Są w nich m.in. pytania o powierzchnię dachów i utwardzonych nawierzchni w granicach posesji, z których deszczówka spływa do kanalizacji.
Gorzką satysfakcję miał Kazimierz Dajka. Przypomniał, że jako jeden z nielicznych głosował przeciw kontrowersyjnej uchwale. – Takie pisma nigdy nie powinny były dotrzeć do mieszkańców. Istnieją chyba jakieś specyfikacje i mapki, z których wynika, kto jest podłączony do kanalizacji, a kto nie. Tymczasem zmarnowano wiele papieru i tuszu do drukarki. Dziwię się, że przedsiębiorstwo stać na taką rozrzutność – grzmiał radny. Krzysztof Mentlik, szef komisji gospodarki komunalnej, zaproponował, by wodociągi zmodyfikowały treść oświadczenia. – Jeśli ktoś nie jest podłączony do kanalizacji, to nie powinien podpisywać dokumentu. Z drugiej strony sama opłata jest niewielka. Gdyby moja posesja była włączona do sieci, musiałbym oddać miesięcznie 2,80 zł – wyliczył.

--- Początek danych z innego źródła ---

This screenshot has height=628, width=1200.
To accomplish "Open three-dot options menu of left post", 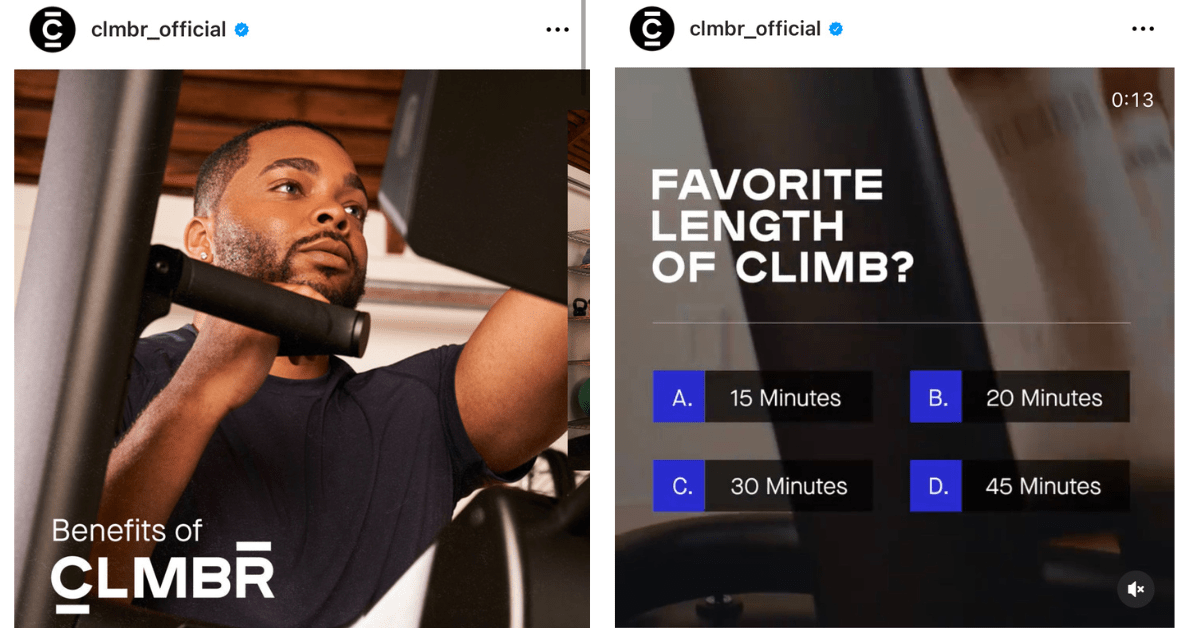I will point(557,30).
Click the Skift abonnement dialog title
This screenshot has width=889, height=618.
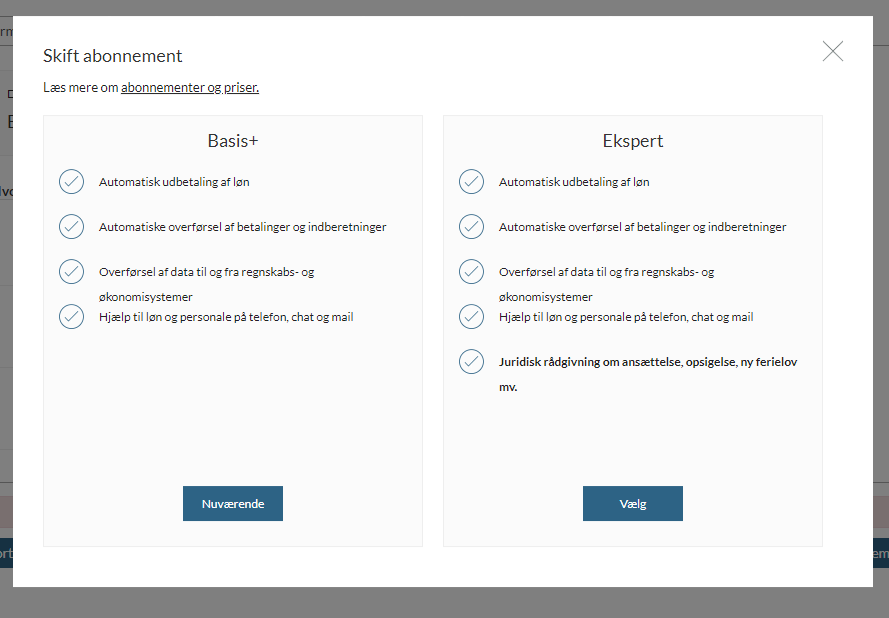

Sporo nieruchomości rozciąga się jednak na większej powierzchni, wówczas kwota urasta do sporych rozmiarów. Podatek najbardziej dotknie jednak osób prawnych. Dla przykładu Spółdzielnia Mieszkaniowa „Żory” będzie uiszczała ok. 100 tys. zł, gdyż ma wiele parkingów, które znajdują się w sieci PWiK. Józef Dziendziel, pełnomocnik prezydenta ds. infrastruktury, tłumaczył, że pisma przesłano wyłącznie do właścicieli nieruchomości znajdujących się przy skanalizowanych ulicach. Wodociągi otrzymały ich wykaz z magistrackiego wydziału geodezji. Treść kolejnych zostanie zmodyfikowana o dodatkowy zapis: „Nie korzystam z kanalizacji deszczowej”. – Każde oświadczenie należy jednak podpisać i zwrócić PWiK. Jest to potrzebne do ewidencji – zaznaczył pełnomocnik.